Course pages 2015–16
Security I
Principal lecturer: Dr Markus Kuhn
Taken by: Part IB
Past exam questions
No. of lectures: 12
Suggested hours of supervisions: 3
Prerequisite courses: Mathematical Methods I, Discrete Mathematics,
Operating Systems, Complexity Theory
This course is a prerequisite for Security II.
Aims
This course covers some essential computer-security techniques, focussing mainly on private-key cryptography, discretionary access control and common software vulnerabilities.
Lectures
- Introduction. Malicious intent. Security policies, targets, mechanisms. Aspects of confidentiality, integrity, availability, privacy. Requirements across different applications.
- Cryptography. Overview, private vs. public-key ciphers, MACs vs. signatures, certificates, capabilities of adversary, Kerckhoffs’ principle.
- Classic ciphers. Attacks on substitution and transposition ciphers, Vigenére. Perfect secrecy: one-time pads.
- Private-key encryption. Stream ciphers, pseudo-random generators, attacking linear-congruential RNGs and LFSRs. Semantic security definitions, oracle queries, advantage, computational security, security proofs.
- Block ciphers. Pseudo-random functions and permutations. Birthday problem, random mappings. Feistel/Luby-Rackoff structure, DES, TDES, AES.
- Chosen-plaintext attack security. Security with multiple encryptions, randomized encryption. Modes of operation: ECB, CBC, OFB, CNT.
- Message authenticity. Malleability, MACs, existential unforgeability, CBC-MAC, ECBC-MAC, CMAC, birthday attacks, Carter-Wegman one-time MAC.
- Authenticated encryption. Chosen-ciphertext attack security, ciphertext integrity, encrypt-and-authenticate, authenticate-then-encrypt, encrypt-then-authenticate, padding oracle example, GCM.
- Entity authentication. Passwords, trusted path, phishing, CAPTCHA. Authentication protocols: replay attacks, one-way and challenge-response protocols, Needham-Schroeder, protocol failure examples.
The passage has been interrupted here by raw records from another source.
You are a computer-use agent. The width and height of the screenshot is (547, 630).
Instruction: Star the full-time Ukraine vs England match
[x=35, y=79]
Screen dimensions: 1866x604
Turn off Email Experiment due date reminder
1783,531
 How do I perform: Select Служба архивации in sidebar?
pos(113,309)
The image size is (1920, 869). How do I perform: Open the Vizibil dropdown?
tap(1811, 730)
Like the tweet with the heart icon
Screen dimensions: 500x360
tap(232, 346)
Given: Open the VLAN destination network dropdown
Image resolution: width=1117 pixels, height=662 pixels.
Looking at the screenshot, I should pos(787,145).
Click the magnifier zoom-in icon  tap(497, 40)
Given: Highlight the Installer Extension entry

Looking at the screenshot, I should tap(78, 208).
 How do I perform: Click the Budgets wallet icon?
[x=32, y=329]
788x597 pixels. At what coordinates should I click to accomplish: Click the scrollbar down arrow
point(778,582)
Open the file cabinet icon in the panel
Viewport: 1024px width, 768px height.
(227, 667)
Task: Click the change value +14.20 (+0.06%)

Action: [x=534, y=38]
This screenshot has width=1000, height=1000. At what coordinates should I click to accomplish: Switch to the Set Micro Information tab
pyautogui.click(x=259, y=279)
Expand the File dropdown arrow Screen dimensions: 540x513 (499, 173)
- Operating system security. Trusted computing base, domain separation, reference mediation, residual information protection.
- Discretionary access control. Matrix model, DAC in POSIX and Windows, elevated rights and setuid bits, capabilities, Clark-Wilson integrity.
- Software security. Malicious software. Common implementation vulnerabilities: buffer overflows, integer overflows, meta characters, syntax incompatibilities, race conditions, unchecked values, side channels, random-bit sources.
Objectives
By the end of the course students should
- be familiar with core security terms and concepts;
- understand security definitions of modern private-key cryptographic primitives;
- understand the POSIX and Windows NTFS discretionary access control system;
- understand the most common security pitfalls in software development.
Recommended reading
Katz, J., Lindell, Y. (2015). Introduction to modern cryptography. Chapman & Hall/CRC (2nd ed.).
Paar, Ch. & Pelzl, J. (2010). Understanding cryptography. Springer.
Gollmann, D. (2010). Computer security. Wiley (3rd ed.).